Roundup container, a glyphosate herbicide from Monsanto
The French data protection authority fined Bayer’s subsidiary Monsanto: The company internally kept name lists of public figures, journalists and activists to influence public opinion.
NSUS seed company Monsanto is said to have paid 400,000 euros in fines for data protection breaches in France. Data protection officer Cnil said Wednesday in Paris that the company did not inform people that its data was on internal lobby listings. However, the duty to provide information is a central part of the General Data Protection Regulation (GDPR) and with it the right to object.

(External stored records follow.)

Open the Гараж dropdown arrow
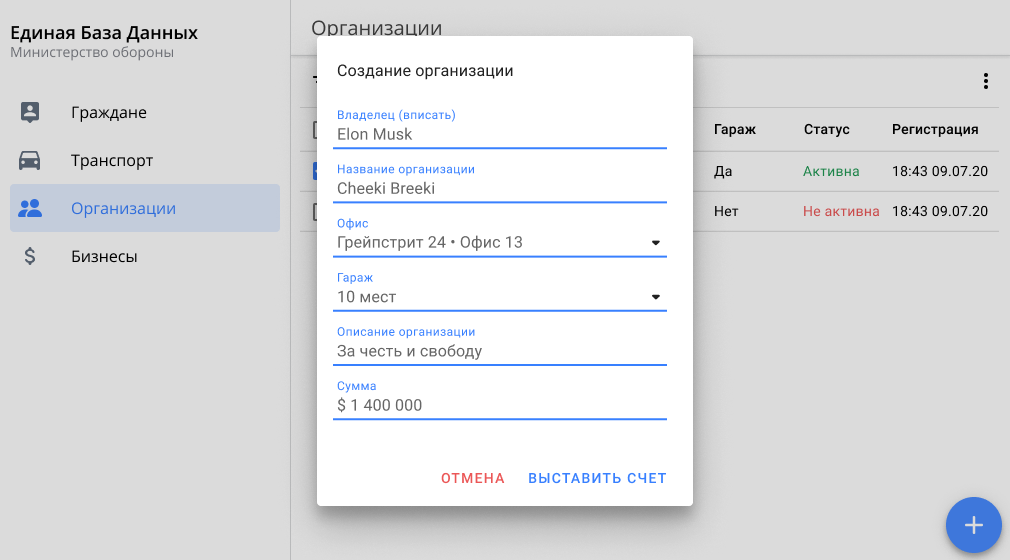 [x=656, y=297]
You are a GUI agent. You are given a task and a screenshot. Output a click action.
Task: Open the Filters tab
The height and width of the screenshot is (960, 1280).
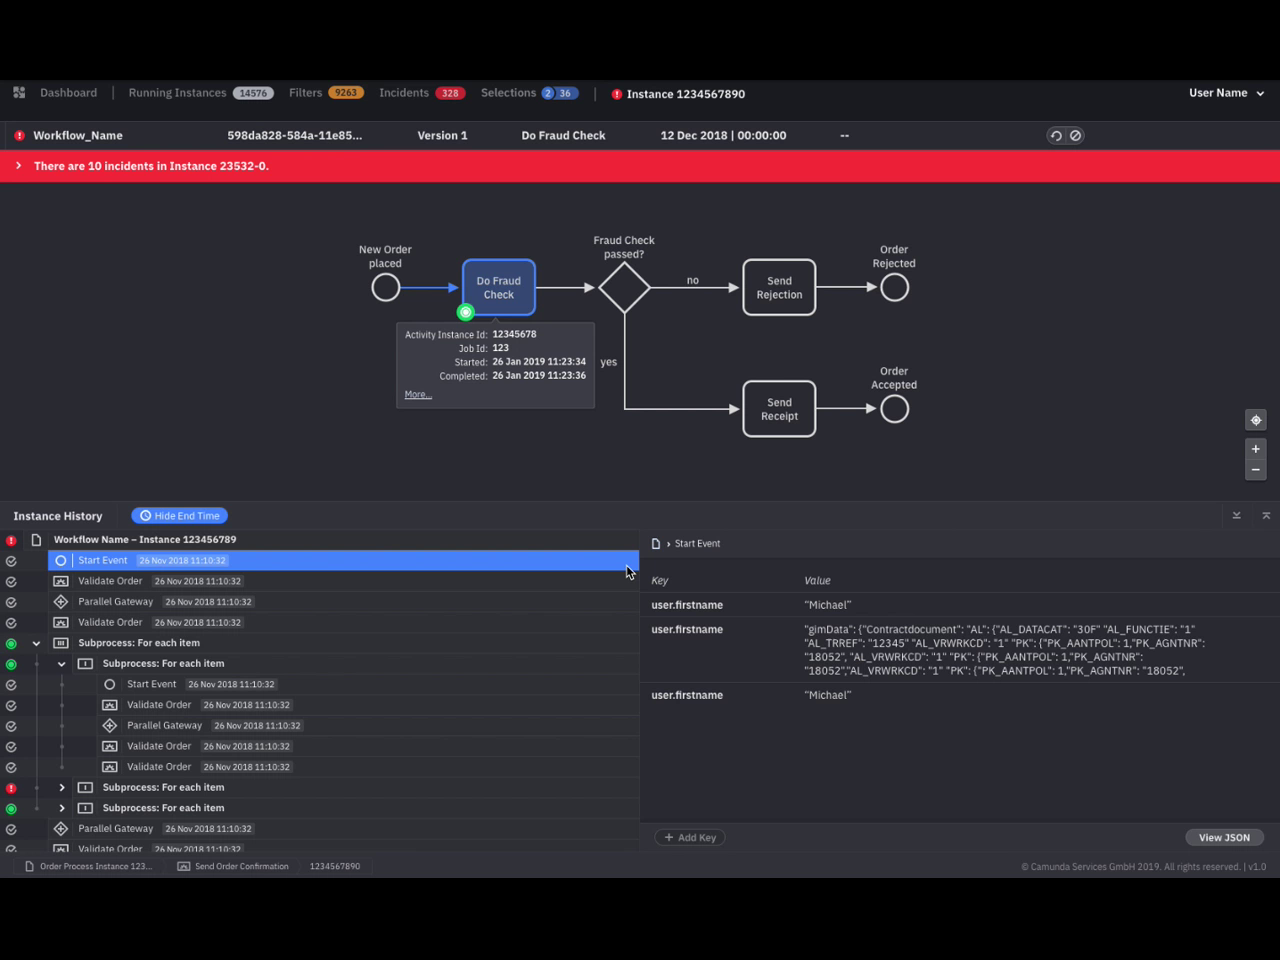[306, 93]
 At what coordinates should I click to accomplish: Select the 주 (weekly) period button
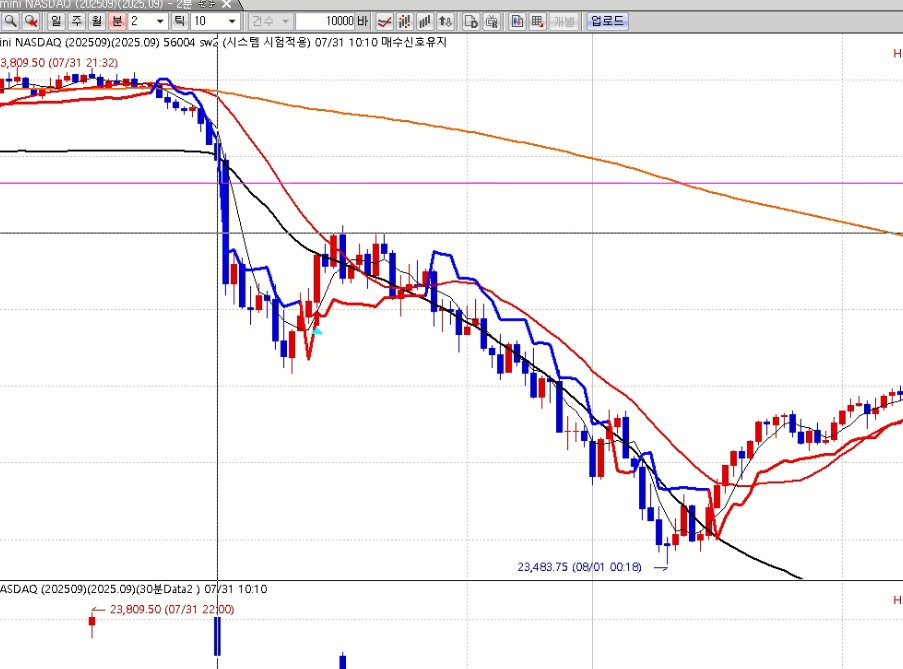[75, 21]
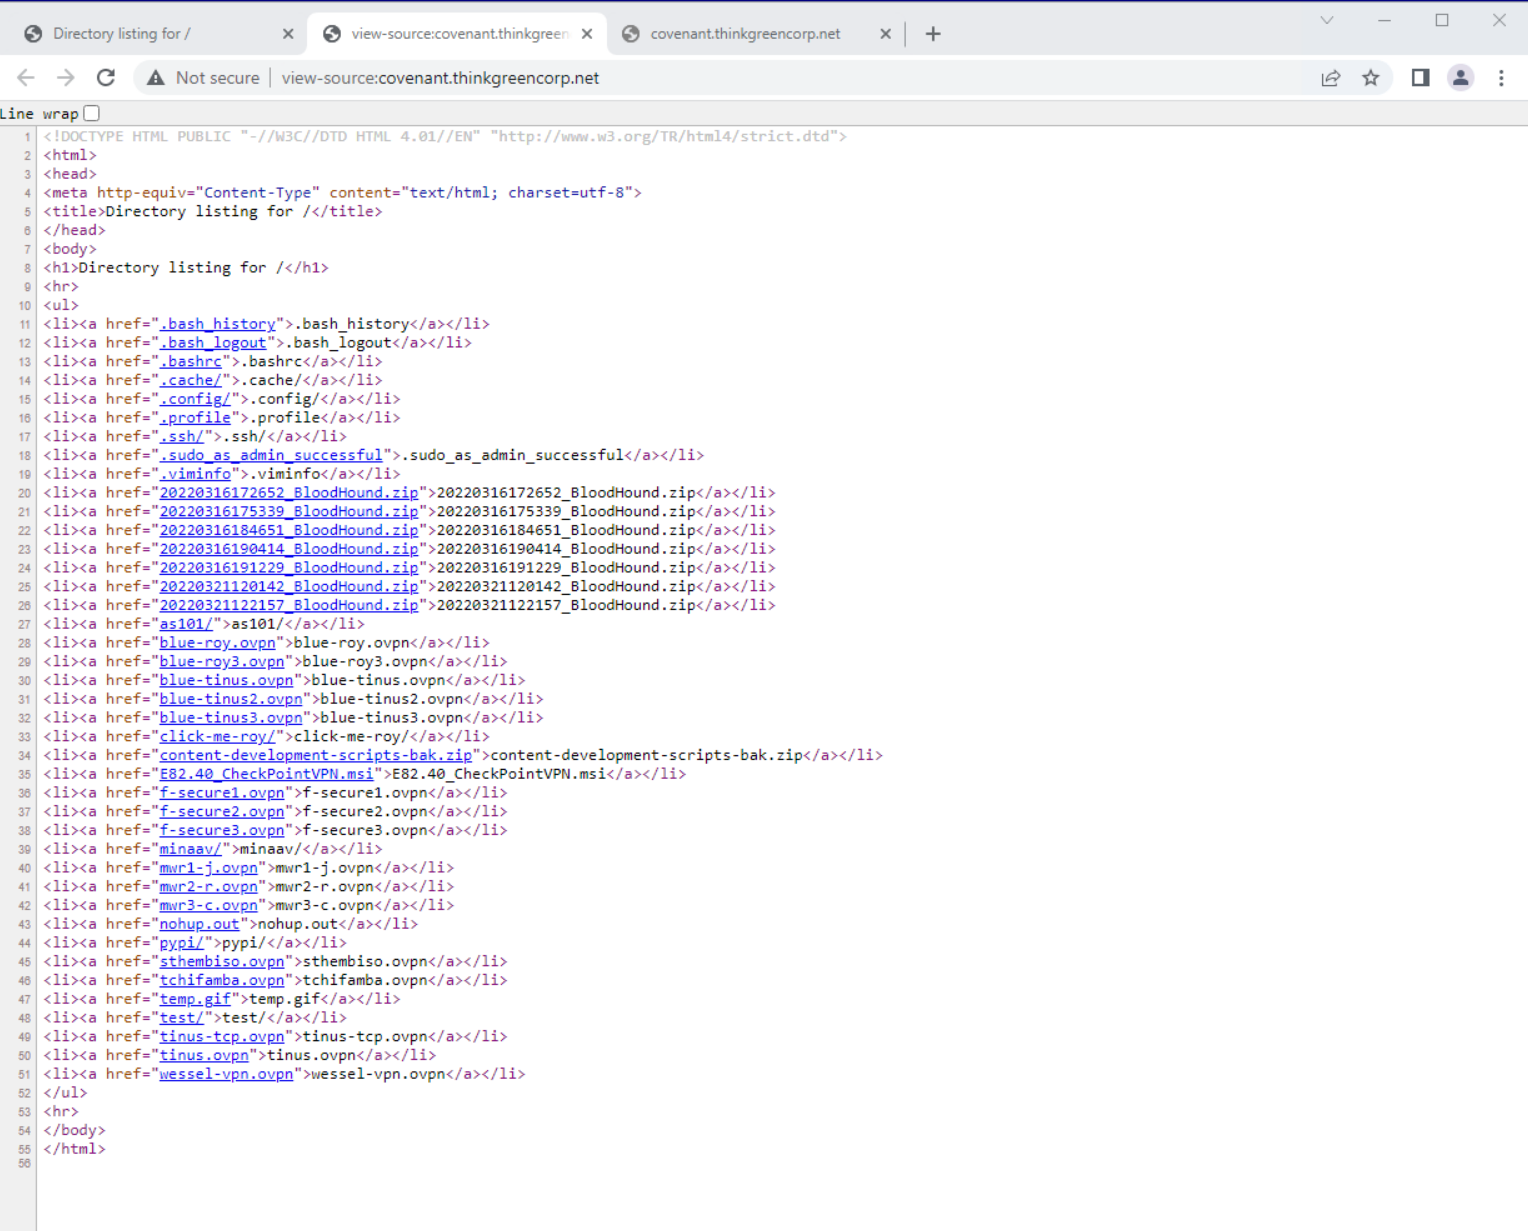Screen dimensions: 1528x1231
Task: Switch to the covenant.thinkgreencorp.net tab
Action: point(745,34)
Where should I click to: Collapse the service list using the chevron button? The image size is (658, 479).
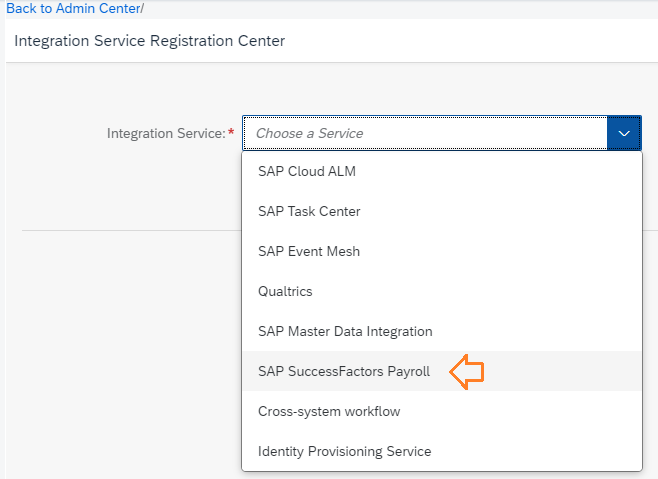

Chemical and pharmaceutical company Bayer, which took over the US seed company Monsanto in 2018, stated that unlike data protectionists, it does not see Monsanto as a data controller with some relevant obligations. According to Cnil, PR firms for Monsanto had taken over the collection of personal data for the listings. Bayer also stated that the agency did not encounter any illegal lobbying practices. A previous investigation by the company also did not reveal any illegal behavior.
Lists of glyphosate critics
The case concerns lists from 2016 and 2017, when Monsanto promoted the approval of the weed killer glyphosate in the European Union. According to the research commissioned by Bayer, 1,475 people were included in the lists, of which 466 were from France and 202 from Germany. Among them were supporters, but also critics of glyphosate, for example, in politics and journalism. Bayer apologized after the 2019 listings became known.